April 8, 2021 — Yesterday, the sun was shining bright, and birds were chirping outside my window, and the buds were really starting to come out on the trees. It was a stupidly perfect day really, and I had to go ruin it all by watching Seaspiracy.
The Netflix documentary has been among the streaming service’s most popular films since coming out in late March, and yet nearly every marine scientist I’ve seen talking about it has wanted to see the movie sunk into the Challenger Deep, never to be seen again due to rampant misinformation. I’ll leave much of the debunking of the bad science in the film to the subject matter experts. (That includes some of those quoted in the film, who have also said they were misrepresented.) What’s just as disturbing about Seaspiracy, though, is the facile way it frames up how to solve the problems facing the ocean and society in the privileged vegan bro savioriest way possible.

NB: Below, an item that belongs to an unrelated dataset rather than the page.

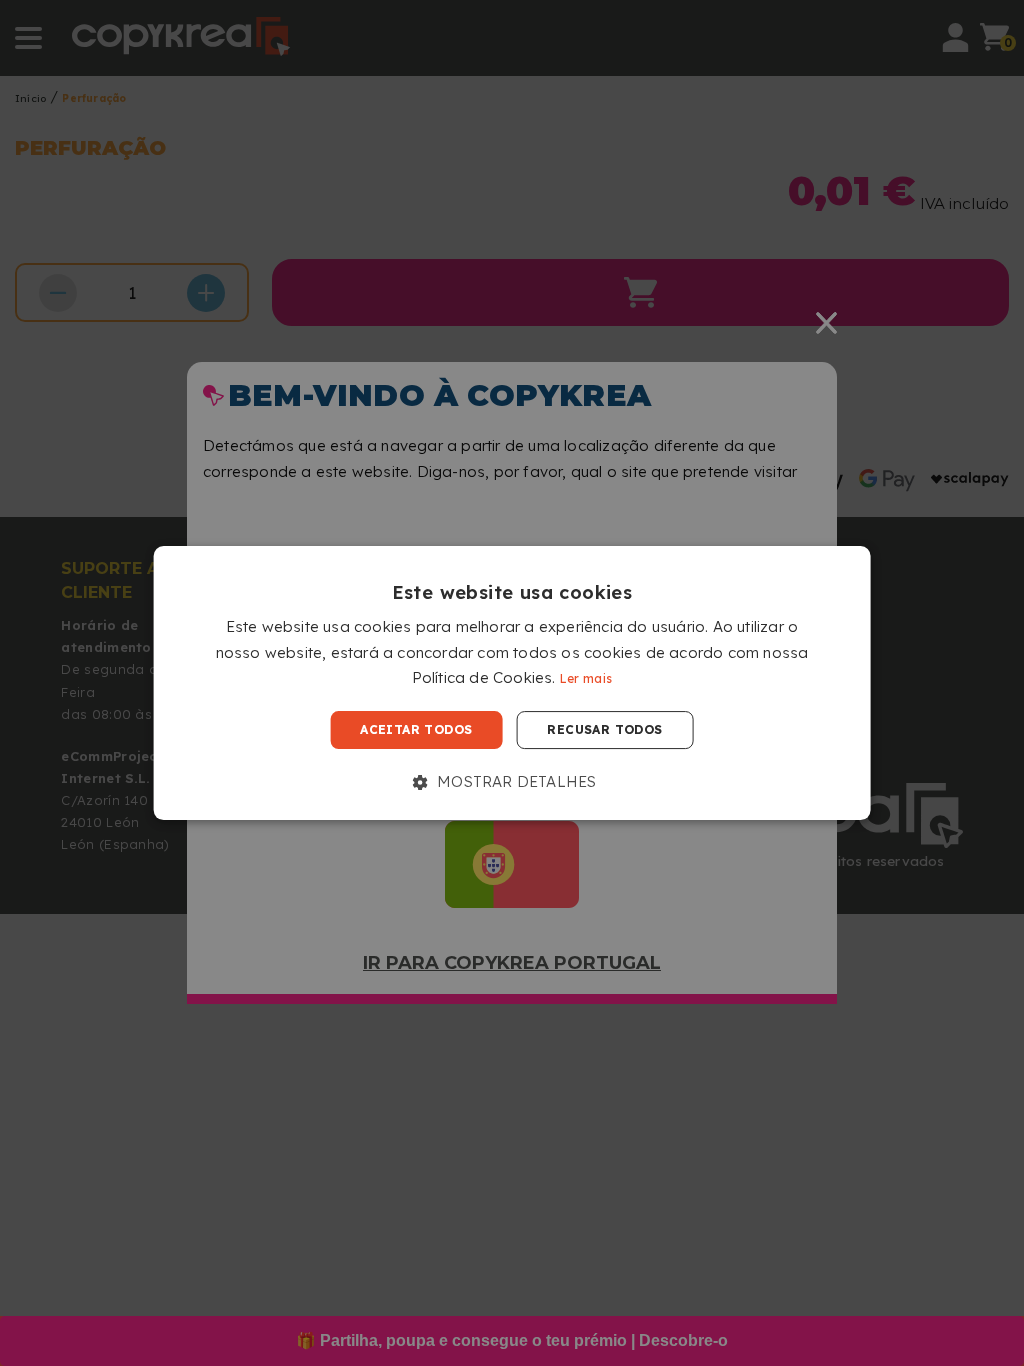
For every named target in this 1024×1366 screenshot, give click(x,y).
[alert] (512, 683)
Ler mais (586, 679)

The premise of Seaspiracy is that Ali Tabrizi, its director and narrator, wanted to make a movie about the wonders of the ocean, but quickly got freaked out that humans’ actions were strangling the seas. It chronicles his transition from doing local beach cleanups to getting concerned about whaling and going to the infamous cove in Taiji, Japan, where dolphin slaughters take place on the regular. That sets off a round-the-world trip and interviews with nearly three dozen experts or people involved in the fishing industry.